:: Blok Teks

Bisnis.com, JAKARTA - Gabungan Pengusaha Kelapa Sawit Indonesia (Gapki) memproyeksikan produksi minyak sawit pada 2024 masih berpeluang naik sekitar 5%.
Adapun, pada 2023, produksi minyak sawit termasuk di dalamnya crude palm oil (CPO) dan palm kernel oil (PKO) tercatat sebanyak 54,84 juta ton atau naik sekitar 7% dibandingkan produksi pada 2022 sebanyak 51,24 juta ton.
Sekretaris Jenderal Gapki Hadi Sugeng mengatakan, adanya El Nino pada pertengahan 2023 lalu tidak berpengaruh signifikan pada produksi kelapa sawit tahun ini. Meskipun diakui bahwa El Nino telah menyebabkan keterlambatan panen pada pertengahan 2023.
"El Nino tahun lalu itu kategori moderat dan tidak relatif memengaruhi terhadap produksi di 2024. Kita masih yakin produksi masih bisa naik 5%," ujar Hadi dalam konferensi pers, Selasa (27/2/2024).
Sementara itu, Ketua Umum Gapki Eddy Martono mengatakan, kenaikan produksi pada 2023 lalu disebabkan adanya tambahan tanaman menghasilkan (TM) yang ditanam pada 2017-2020. Menurutnya, penambahan TM pada 2023 tersebut mencapai sekitar 300.000 hektare yang berasal dari peremajaan sawit oleh perusahaan maupun petani rakyat.
"Penambahan TM-nya sekitar 300.000 hektare yang dipanen di 2023, makanya terjadi peningkatan produksi di 2023," ungkap Eddy.
Baca Juga
Adapun, untuk prospek eskpor minyak sawit tahun ini diperkirakan akan turun tipis dibandingkan tahun lalu. Adapun, Gapki mencatat ekspor minyak sawit pada 2023 sebanyak 32,21 juta ton atau turun 2,8% dibandingkan ekspor pada 2022 sebanyak 33,15 juta ton.
"Ekspor 2023 kan 32 juta ton terjadi sedikit penurunan [dari 2022], nah kemungkinan tahun ini masih di atas 30 juta ton, tidak terlalu banyak turunannya, kalau turun pun sedikit di bawah 2023," ungkap Eddy dalam kesempatan yang sama.
Eddy menjelaskan, pada 2023 ekspor produk sawit Indonesia mengalami peningkatan ke beberapa negara importir seperti China, India, Afrika, Amerika Serikat, dan Bangladesh. Namun, ekspor justru menurun ke Uni Eropa dan Pakistan.
Permintaan minyak sawit dari China diakui mengalami peningkatan pada 2023 menjadi 7,7 juta ton dari tahun sebelumnya sebanyak 6,2 juta ton. China menempati urutan pertama tujuan ekspor minyak sawit Indonesia, diikuti oleh India sebanyak 5,9 juta ton, dan Uni Eropa sebanyak 3,7 juta ton.

::::
:: Data Sumber

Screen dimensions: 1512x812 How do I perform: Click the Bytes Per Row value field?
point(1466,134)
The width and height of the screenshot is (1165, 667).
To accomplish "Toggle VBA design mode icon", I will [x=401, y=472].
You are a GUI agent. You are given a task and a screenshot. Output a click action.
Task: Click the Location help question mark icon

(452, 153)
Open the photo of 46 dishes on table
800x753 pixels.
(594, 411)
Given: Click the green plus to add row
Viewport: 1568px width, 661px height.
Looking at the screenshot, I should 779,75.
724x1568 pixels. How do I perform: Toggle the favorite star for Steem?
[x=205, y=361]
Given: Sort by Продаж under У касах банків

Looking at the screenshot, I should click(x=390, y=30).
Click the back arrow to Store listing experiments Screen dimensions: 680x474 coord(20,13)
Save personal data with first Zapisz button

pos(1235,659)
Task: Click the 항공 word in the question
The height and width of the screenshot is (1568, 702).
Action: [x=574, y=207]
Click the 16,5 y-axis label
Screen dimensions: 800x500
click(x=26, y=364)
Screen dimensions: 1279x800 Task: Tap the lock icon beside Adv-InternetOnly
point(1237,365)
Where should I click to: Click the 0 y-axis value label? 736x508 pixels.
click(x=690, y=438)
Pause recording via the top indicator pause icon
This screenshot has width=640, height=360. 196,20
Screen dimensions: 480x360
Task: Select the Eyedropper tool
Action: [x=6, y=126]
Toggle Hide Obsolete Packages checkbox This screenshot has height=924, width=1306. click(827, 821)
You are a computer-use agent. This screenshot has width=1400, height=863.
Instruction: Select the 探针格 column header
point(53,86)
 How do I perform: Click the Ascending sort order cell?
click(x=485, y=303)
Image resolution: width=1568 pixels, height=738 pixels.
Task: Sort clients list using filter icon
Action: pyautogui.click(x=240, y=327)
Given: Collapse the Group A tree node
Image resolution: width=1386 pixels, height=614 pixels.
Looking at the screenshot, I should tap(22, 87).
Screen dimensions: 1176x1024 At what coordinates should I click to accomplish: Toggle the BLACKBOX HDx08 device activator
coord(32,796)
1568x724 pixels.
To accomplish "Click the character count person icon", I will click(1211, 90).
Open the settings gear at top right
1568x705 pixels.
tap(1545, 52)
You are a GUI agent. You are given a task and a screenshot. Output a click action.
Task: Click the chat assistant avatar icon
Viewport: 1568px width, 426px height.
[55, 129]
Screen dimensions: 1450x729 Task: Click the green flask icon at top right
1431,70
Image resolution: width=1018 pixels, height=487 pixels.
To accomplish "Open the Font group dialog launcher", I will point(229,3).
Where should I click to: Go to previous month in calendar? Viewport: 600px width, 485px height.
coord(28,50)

::::

[Soal Latihan]:
**A)** Salin tanpa perubahan bagian artikel tentang produksi sawit, mulai dari kata-kata "Bisnis.com, JAKARTA - Gabungan" dan berhenti setelah "pers, Selasa (27/2/2024).".
**B)** Menurut artikel tentang produksi sawit, berapa permintaan minyak sawit dari China pada 2023?
**C)** Tuliskan kelanjutan artikel tentang produksi sawit, dimulai sesudah kalimat terakhirnya.

[Kunci Jawaban]:
**A)**
Bisnis.com, JAKARTA - Gabungan Pengusaha Kelapa Sawit Indonesia (Gapki) memproyeksikan produksi minyak sawit pada 2024 masih berpeluang naik sekitar 5%.
Adapun, pada 2023, produksi minyak sawit termasuk di dalamnya crude palm oil (CPO) dan palm kernel oil (PKO) tercatat sebanyak 54,84 juta ton atau naik sekitar 7% dibandingkan produksi pada 2022 sebanyak 51,24 juta ton.
Sekretaris Jenderal Gapki Hadi Sugeng mengatakan, adanya El Nino pada pertengahan 2023 lalu tidak berpengaruh signifikan pada produksi kelapa sawit tahun ini. Meskipun diakui bahwa El Nino telah menyebabkan keterlambatan panen pada pertengahan 2023.
"El Nino tahun lalu itu kategori moderat dan tidak relatif memengaruhi terhadap produksi di 2024. Kita masih yakin produksi masih bisa naik 5%," ujar Hadi dalam konferensi pers, Selasa (27/2/2024).

**B)** 7,7 juta ton.

**C)**
Menurut Eddy, peningkatan ekspor minyak sawit ke China pada tahun lalu tidak lepas dari dukungan negosiasi Presiden Joko Widodo saat lawatan ke China pada tahun lalu.
"China di 2019 itu impornya [minyak sawit Indonesia] sudah di angka 8 juta ton. Di 2023, Pak Jokowi itu bisa nambahin [ekspor minyak sawit ke China] 1 juta ton sehingga bisa mencapai 7,7 juta ton.Ini cukup bagus, walaupun belum kembali ke angka 8 juta ton," jelas Eddy.
Ekspor minyak sawit pada 2024 masih dibayangi oleh pertumbuhan ekonomi global, khususnya negara-negara maju yang selama ini menjadi konsumen terbesar minyak sawit Indonesia. China sebagai konsumen terbesar, kata dia, masih begulat dengan pelemahan ekonomi pasca-pandemi Covid-19. Begitupun Eropa yang mengalami pelemahan ekonomi dan defisit fiskal hingga inflasi yang cenderung masih tinggi.
Selain itu, peningkatan konsumsi di dalam negeri juga membuat volume ekspor pada tahun ini diperkirakan mengalami penurunan. Pada 2023, konsumsi minyak sawit domestik mengalami kenaikan 8,9% (year-on-year/yoy) dari 21,24 juta ton pada 2022 menjadi 23,13 juta ton pada 2023.
Implementasi kebijakan mandatori biodiesel 35% atau B35 secara efektif dilakukan pada Juli 2022 diakui telah meningkatkan konsumsi minyak sawit sebesar 17,68%, yakni dari 9,04 juta ton pada 2022 menjadi 10,65 juta ton pada 2023.
"Dengan implementasi B35 konsumsi biodiesel selama 2023 telah melampaui konsumsi untuk pangan dalam negeri," kata Eddy.